UK: HR Headlines - London Employment Newsletter

Last Updated: 1 June 2011

In this issue:

  • Compensation for career long loss only appropriate in exceptional circumstances
  • Disciplinaries and right to a fair hearing
  • The use of surveillance film in disciplinary proceedings
  • Employer negligent in making careless and false statements about a former employee

Compensation for career long loss only appropriate in exceptional circumstances

The Court of Appeal has held that when assessing compensation for a discriminatory dismissal, tribunals should award damages only up to the point when it was at least possible that the claimant would find an equivalent job. Only in rare cases where there is no real prospect of the claimant ever obtaining an equivalent job will it be appropriate for tribunals to award career-long compensation.

Key facts

The Claimant brought a race discrimination claim following his unsuccessful application for a promotion. After the employer received the claim the Claimant was called to a meeting on short notice at which he was summarily dismissed. The Claimant successfully brought claims for unfair dismissal and victimisation. The Tribunal assessed the Claimant's loss by reference to the whole of his future career, applying discounts to reflect its findings about the percentage chances of the Claimant (i) leaving his employment in any event and (ii) finding a job with equivalent remuneration by a certain date. The Tribunal also applied the maximum 50% uplift to the award to reflect the employer's failure to comply with the statutory dispute resolution procedures. On appeal the EAT held that the Tribunal should have applied a sliding scale to reflect the increasing likelihood of the Claimant finding a job with equivalent compensation and substituted a 10% uplift for the 50% uplift. Both parties appealed to the Court of Appeal.

The decision

The Court of Appeal held that the tribunal had been wrong to assess the Claimant's losses by reference to the whole of his future career. The tribunal ought to have awarded compensation for future loss only up to the point where there was a better than 50% chance that he would have obtained an equivalent job. It would only be appropriate to assess losses by reference to the whole of a claimant's future career in those rare cases where there is no real prospect of the claimant ever obtaining an equivalent job. The maximum 50% uplift would only be appropriate in very exceptional cases and was not justified in this instance.

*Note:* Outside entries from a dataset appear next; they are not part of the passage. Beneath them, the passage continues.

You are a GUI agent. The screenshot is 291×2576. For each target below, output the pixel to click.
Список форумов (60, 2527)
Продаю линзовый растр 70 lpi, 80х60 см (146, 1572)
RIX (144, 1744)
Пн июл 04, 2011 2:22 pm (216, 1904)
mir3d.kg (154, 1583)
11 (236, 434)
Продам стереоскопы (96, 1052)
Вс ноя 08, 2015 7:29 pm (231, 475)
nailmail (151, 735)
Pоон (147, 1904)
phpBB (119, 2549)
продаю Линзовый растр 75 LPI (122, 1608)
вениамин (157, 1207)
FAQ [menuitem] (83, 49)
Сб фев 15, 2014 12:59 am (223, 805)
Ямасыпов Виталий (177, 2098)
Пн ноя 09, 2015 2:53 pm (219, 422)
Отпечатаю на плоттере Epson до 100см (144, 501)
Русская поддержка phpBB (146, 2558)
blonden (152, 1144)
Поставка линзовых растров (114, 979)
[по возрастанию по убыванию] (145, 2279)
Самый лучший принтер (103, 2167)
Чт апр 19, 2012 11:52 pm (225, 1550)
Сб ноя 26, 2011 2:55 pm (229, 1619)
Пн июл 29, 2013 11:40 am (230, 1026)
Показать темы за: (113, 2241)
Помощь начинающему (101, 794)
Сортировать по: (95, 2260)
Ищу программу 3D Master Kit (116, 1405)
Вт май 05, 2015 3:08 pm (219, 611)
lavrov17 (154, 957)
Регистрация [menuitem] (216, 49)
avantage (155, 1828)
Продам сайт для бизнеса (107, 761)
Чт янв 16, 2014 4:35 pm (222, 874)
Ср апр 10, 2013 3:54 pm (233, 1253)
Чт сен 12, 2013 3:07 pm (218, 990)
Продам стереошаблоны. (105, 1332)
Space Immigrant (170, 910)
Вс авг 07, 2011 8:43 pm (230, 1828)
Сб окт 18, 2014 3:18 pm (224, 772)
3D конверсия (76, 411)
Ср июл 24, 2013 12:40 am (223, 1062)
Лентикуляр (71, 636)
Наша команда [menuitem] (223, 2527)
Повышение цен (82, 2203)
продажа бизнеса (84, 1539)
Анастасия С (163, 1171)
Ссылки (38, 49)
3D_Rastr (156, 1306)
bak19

What this means for employers

The case is reassuring for employers as it emphasises the rarity of cases where career-long losses will be an appropriate basis for assessing compensation. In most cases the tribunal will be required to make a finding as to when the claimant would be likely to get an equivalent job and award compensation only up to that point. Although the statutory dispute resolution procedures have now been repealed, the principle relating to uplifts applies equally to the tribunal's discretion to award an uplift of up to 25% where an employer has unreasonably failed to follow the ACAS Code of Practice on Disciplinary and Grievance Procedures.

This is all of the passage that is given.